Wednesday, 5 March 2014

A new species of Geophilomorph Centipede from Cretaceous Burmese amber.

Centipedes (Myripoda) are carnivorous terrestrial Arthropods with elongate, multi-segmented bodies, having one pair of legs per body segment. The number of legs varies highly, from under 20 to over 300, though the number of pairs is always odd. The first pair of limbs is modified to form a pair of venomous forcipules (claws) used to subdue prey. There are around 3000 described species of extant centipedes, and it is though that the current number of species in existence is over 8000, though most of these are very small. Centipedes are thought to have been among the first Animal species to colonise the land, with a fossil record that dates back to the Late Silurian, around 430 million years ago. Ground (or Geophilomorph) Centipedes are small soil dwelling Centipedes, the most abundant group of Centipedes in modern ecosystems. They have a fossil record dating back to at least the Late Jurassic, with some fossils from the Carboniferous possibly belonging to this group.

In a paper published in the journal Palaeontology in January 2014, Lucio Bonato of the Dipartmento bi Biologia at the University of Padova, Gregory Edgecombe of the Department of Earth Sciences at the Natural History Museum and Alessandro Minelli, also of the Dipartimento di Biologia at the University of Padova, describe a new species of Centipede from the Late Cretaceous of Kachin State in the northeast of Myanmar (Burma).

The species is named Kachinophilus pereirai, where Kachinophilus means 'Geophilomorph from Kachin' and pereirai honours Luis Pereira, of the Museo de la Plata, an expert on Geophilomorph Centepedes. The species is described from four specimens preserved in amber from the Late Cretaceous of Kachin State, thought to be 98.79 million years old. Only one of the specimens is assigned a sex (male); this specimen being 21 mm in length with 43 leg-bearing segments.

Kachinophilus pereirai (A,B) Male specimen, complete body, in dorsal (A) and ventral (B) views. (C) Second specimen sex unknown, complete body, dorsal view. (D) Third specimen (only anterior part), ventral view. All scale bars 1 mm. Abbreviations: an, antenna; fo, forcipule; le-1, leg of the first pair; le-u, leg of the ultimate pair. Bonato et al. (2014).

+++++

- BRIEF 1 -
According to the centipede article, how long is the male specimen of Kachinophilus pereirai?
- BRIEF 2 -
Print the part of the centipede article between "The species is named" and "Bonato et al. (2014).", inclusive.
The saved entries that follow have no connection to the centipede article.

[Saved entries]

+++++

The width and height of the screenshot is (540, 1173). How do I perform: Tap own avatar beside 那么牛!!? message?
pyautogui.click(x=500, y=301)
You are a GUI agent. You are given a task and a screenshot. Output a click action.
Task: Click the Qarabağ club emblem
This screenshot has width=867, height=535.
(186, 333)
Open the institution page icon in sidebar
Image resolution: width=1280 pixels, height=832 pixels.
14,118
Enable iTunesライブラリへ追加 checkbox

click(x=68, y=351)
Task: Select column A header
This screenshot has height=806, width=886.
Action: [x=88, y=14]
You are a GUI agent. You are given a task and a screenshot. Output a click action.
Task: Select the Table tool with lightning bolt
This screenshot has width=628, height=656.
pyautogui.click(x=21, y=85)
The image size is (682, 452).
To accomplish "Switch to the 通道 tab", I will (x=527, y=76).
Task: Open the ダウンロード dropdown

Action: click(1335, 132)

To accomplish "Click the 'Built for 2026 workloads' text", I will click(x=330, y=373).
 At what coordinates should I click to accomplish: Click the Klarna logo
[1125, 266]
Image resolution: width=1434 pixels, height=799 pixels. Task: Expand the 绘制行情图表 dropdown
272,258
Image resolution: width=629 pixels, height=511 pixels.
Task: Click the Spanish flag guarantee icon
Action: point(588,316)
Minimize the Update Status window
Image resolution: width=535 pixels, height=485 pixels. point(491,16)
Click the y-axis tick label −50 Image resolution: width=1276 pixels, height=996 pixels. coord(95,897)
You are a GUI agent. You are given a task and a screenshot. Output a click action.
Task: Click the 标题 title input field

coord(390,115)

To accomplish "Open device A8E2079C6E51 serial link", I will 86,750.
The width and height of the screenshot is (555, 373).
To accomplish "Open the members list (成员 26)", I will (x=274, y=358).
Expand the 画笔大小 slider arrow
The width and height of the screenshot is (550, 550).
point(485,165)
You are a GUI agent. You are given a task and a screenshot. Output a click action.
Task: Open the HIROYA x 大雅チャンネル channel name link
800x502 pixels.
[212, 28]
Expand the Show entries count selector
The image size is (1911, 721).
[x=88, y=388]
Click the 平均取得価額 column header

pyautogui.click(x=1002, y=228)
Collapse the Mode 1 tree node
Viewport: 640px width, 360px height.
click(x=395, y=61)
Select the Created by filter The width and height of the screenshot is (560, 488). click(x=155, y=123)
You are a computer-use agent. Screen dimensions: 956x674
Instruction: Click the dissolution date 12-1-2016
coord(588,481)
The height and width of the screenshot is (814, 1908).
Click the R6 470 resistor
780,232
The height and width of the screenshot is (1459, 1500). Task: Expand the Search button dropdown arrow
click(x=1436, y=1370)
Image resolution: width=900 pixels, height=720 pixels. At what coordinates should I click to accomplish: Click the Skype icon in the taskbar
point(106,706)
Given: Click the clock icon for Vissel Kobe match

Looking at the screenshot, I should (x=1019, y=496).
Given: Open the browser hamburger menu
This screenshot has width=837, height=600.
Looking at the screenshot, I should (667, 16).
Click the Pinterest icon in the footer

+++++

- EXERCISE ANSWER 1 -
The male specimen is 21 mm long.

- EXERCISE ANSWER 2 -
The species is named Kachinophilus pereirai, where Kachinophilus means 'Geophilomorph from Kachin' and pereirai honours Luis Pereira, of the Museo de la Plata, an expert on Geophilomorph Centepedes. The species is described from four specimens preserved in amber from the Late Cretaceous of Kachin State, thought to be 98.79 million years old. Only one of the specimens is assigned a sex (male); this specimen being 21 mm in length with 43 leg-bearing segments.

Kachinophilus pereirai (A,B) Male specimen, complete body, in dorsal (A) and ventral (B) views. (C) Second specimen sex unknown, complete body, dorsal view. (D) Third specimen (only anterior part), ventral view. All scale bars 1 mm. Abbreviations: an, antenna; fo, forcipule; le-1, leg of the first pair; le-u, leg of the ultimate pair. Bonato et al. (2014).